REQUIRED ACTION
The line containing "Given: Close the" and each line after it, through the final line of the data, are to be retyped exactly, with pictures left out.

EXTRACTED RECORDS
▽
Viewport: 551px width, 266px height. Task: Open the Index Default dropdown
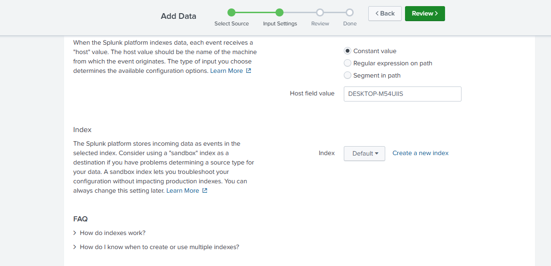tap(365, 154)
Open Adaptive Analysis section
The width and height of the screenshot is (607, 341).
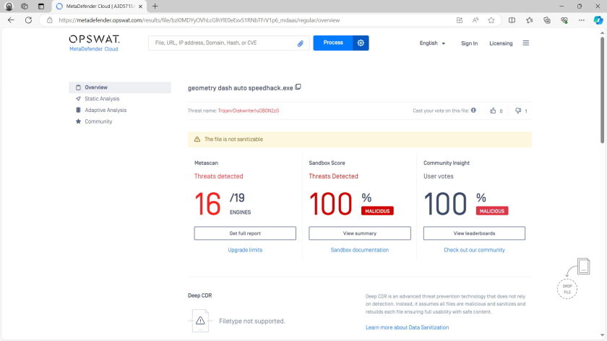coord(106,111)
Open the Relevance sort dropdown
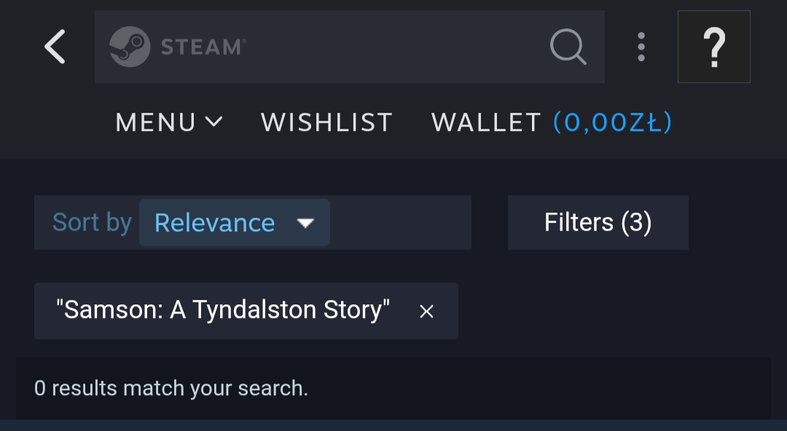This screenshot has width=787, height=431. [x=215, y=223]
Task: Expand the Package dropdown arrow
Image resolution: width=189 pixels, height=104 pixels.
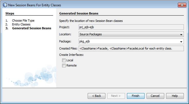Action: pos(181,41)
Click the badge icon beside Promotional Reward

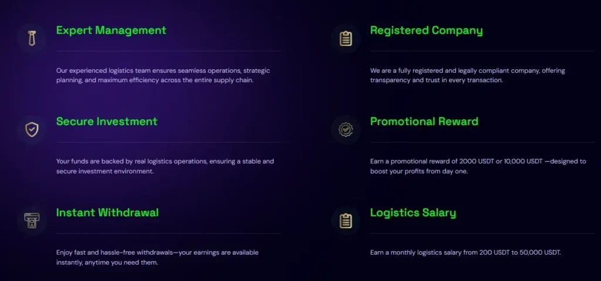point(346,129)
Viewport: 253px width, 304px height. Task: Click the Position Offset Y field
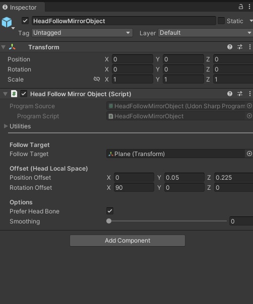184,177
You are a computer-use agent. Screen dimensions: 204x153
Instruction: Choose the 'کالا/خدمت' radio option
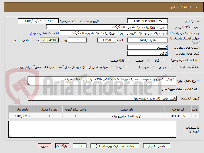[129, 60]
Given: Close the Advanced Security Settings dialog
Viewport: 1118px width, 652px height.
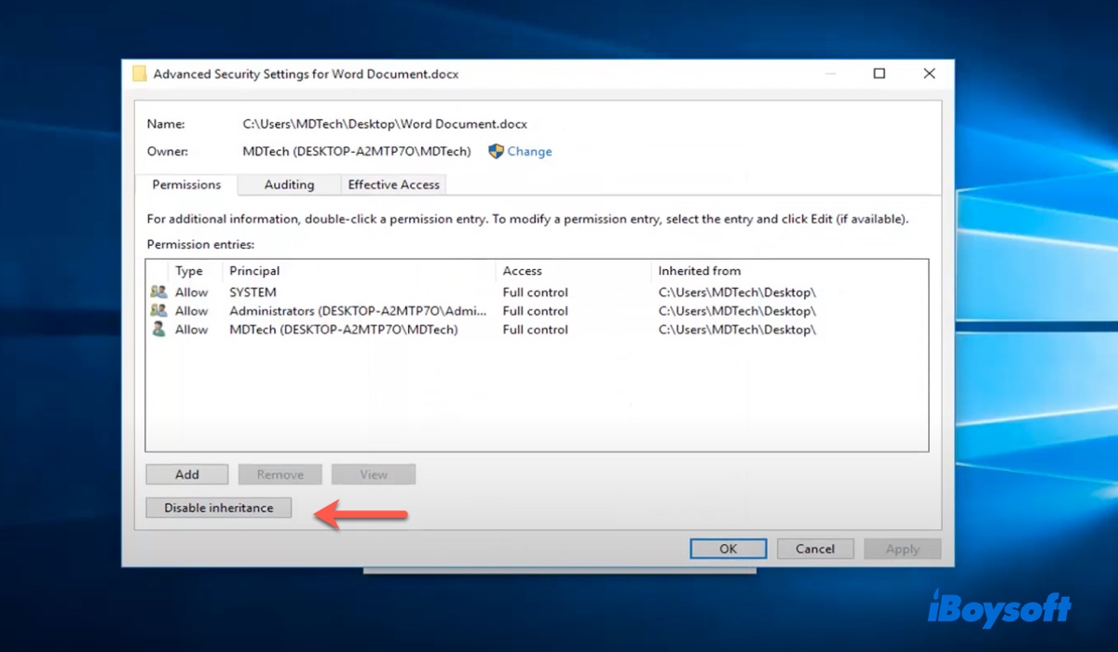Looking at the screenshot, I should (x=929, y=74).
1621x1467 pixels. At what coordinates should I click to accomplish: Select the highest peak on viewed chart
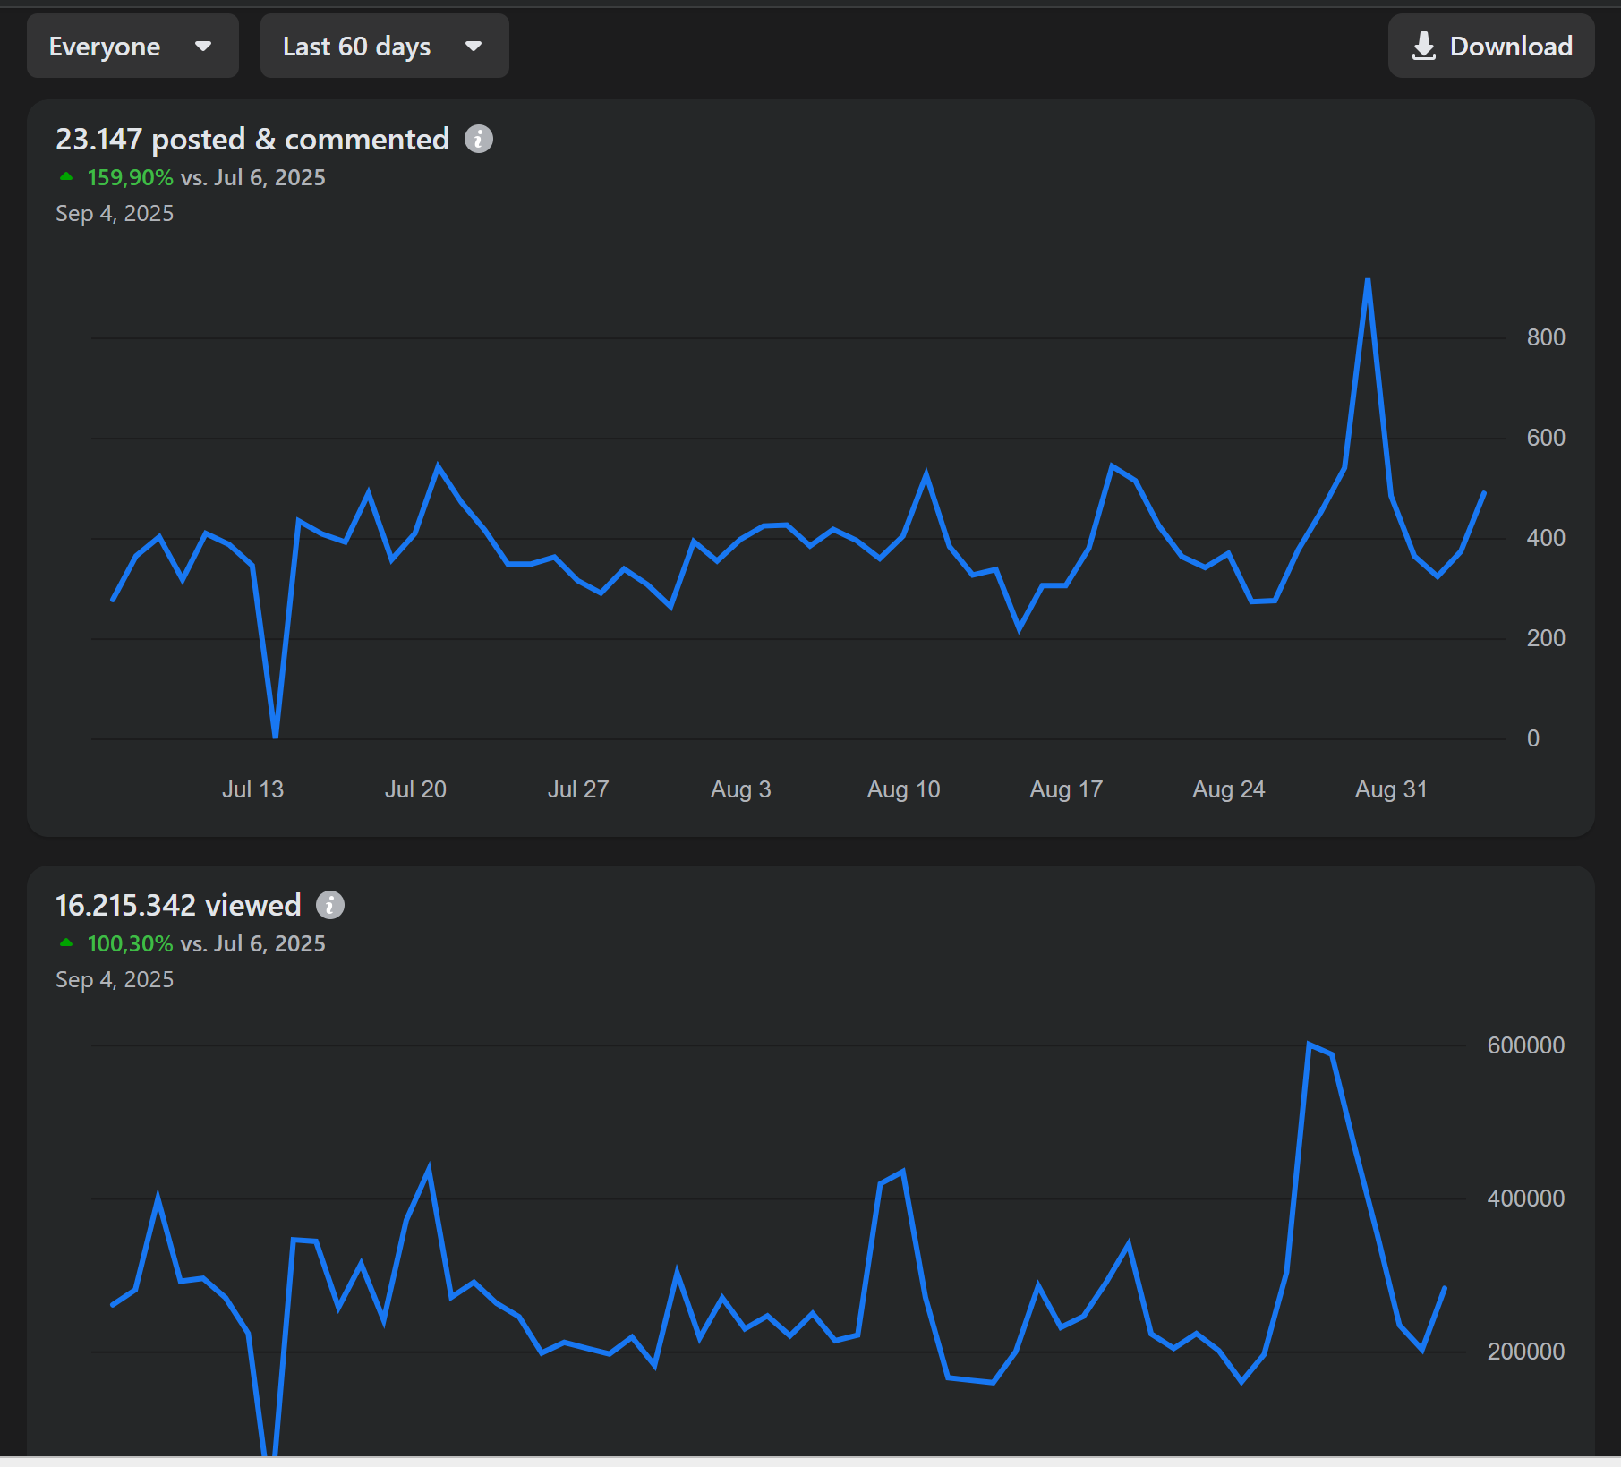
△
TASK OUTPUT
Given: Close the Advanced Security Settings dialog
Viewport: 1118px width, 652px height.
Looking at the screenshot, I should (x=929, y=74).
1621x1467 pixels. At what coordinates should I click to accomplish: Select the highest peak on viewed chart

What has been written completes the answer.